EXERCISE INPUT below:

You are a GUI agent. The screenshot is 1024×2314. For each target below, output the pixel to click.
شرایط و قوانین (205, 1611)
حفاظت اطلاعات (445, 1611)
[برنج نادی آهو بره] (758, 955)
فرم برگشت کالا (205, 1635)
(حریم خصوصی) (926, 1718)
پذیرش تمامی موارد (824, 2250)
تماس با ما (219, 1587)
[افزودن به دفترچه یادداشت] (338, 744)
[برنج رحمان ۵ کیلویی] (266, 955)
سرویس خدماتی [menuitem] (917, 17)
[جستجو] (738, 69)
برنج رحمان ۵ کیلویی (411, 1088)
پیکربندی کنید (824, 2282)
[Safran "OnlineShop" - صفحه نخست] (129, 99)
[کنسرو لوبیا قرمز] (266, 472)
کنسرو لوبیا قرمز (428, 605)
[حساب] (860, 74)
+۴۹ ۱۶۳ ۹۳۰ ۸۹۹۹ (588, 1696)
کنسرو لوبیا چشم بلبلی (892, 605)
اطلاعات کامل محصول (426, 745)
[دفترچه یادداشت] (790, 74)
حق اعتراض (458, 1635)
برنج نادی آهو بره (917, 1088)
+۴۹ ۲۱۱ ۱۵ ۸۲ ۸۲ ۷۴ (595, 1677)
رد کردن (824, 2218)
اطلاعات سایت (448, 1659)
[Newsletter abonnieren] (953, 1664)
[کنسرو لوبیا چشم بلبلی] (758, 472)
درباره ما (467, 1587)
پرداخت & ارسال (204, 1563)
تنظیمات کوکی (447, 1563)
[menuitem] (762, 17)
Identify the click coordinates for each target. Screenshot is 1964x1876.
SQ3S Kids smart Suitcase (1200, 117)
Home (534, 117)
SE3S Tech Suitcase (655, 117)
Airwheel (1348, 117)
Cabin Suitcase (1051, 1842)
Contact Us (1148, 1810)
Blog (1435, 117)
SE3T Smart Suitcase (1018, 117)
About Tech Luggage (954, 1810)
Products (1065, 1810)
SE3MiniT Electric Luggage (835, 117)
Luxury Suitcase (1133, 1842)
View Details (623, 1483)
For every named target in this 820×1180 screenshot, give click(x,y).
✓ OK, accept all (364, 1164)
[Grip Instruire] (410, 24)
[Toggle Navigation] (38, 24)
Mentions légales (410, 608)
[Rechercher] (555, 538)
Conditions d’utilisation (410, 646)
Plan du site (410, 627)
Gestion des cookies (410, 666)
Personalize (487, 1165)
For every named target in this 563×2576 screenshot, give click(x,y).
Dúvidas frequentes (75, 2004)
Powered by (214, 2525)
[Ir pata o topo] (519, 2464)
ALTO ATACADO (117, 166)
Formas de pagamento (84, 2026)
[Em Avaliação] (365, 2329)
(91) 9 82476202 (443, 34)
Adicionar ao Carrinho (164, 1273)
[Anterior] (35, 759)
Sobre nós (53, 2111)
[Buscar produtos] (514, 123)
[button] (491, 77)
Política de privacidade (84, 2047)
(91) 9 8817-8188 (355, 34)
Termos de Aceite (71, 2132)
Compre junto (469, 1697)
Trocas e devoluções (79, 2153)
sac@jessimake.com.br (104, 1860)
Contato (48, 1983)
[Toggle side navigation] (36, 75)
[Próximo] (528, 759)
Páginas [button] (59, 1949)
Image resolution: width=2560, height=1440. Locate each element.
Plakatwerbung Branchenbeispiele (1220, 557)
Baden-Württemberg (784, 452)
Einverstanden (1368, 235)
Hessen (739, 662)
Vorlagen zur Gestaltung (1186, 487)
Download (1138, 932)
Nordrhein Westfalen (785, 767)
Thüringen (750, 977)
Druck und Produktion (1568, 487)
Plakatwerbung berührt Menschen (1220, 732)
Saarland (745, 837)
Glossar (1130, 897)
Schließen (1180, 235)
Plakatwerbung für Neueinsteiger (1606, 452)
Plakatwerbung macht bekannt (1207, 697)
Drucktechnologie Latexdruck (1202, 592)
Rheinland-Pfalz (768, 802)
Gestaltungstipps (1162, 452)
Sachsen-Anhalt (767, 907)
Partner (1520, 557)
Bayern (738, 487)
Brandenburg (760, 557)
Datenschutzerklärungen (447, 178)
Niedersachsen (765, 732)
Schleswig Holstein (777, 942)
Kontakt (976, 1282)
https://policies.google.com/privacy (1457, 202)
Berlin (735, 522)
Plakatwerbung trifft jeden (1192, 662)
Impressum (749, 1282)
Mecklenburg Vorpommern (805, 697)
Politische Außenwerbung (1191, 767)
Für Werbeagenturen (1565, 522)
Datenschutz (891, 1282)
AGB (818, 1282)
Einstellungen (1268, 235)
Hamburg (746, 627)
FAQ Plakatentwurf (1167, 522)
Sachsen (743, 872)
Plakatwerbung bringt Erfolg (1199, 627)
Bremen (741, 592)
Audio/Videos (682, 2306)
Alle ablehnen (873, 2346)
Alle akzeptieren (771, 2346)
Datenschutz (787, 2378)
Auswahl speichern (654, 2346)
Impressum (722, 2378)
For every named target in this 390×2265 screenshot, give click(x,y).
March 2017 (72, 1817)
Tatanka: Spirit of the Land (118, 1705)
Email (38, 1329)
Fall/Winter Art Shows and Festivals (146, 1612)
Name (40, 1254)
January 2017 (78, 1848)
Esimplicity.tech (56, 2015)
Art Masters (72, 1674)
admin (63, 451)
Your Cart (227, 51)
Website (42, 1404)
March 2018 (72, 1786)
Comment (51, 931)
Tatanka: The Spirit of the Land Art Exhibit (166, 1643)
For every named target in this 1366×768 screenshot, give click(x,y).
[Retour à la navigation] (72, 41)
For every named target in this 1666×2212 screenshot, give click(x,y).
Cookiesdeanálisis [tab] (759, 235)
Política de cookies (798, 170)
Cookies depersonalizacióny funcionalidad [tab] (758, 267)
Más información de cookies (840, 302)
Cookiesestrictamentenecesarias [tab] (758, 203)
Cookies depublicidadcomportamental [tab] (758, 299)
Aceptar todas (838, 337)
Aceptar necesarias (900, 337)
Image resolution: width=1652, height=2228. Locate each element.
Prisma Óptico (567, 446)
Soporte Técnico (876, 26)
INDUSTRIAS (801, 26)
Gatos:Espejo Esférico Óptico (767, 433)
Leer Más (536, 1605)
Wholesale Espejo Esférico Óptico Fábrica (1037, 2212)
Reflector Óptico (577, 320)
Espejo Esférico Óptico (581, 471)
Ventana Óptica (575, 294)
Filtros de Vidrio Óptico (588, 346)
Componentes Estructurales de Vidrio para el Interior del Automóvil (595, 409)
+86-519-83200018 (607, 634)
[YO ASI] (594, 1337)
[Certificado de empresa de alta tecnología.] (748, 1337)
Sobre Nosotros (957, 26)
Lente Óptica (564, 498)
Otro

End of EXERCISE INPUT.

HOW TO COMPLETE THIS TASK :: Which lines of the data contain the word "Vidrio"? Copy each one.

ANSWER TO THE EXERCISE ::
Filtros de Vidrio Óptico (588, 346)
Componentes Estructurales de Vidrio para el Interior del Automóvil (595, 409)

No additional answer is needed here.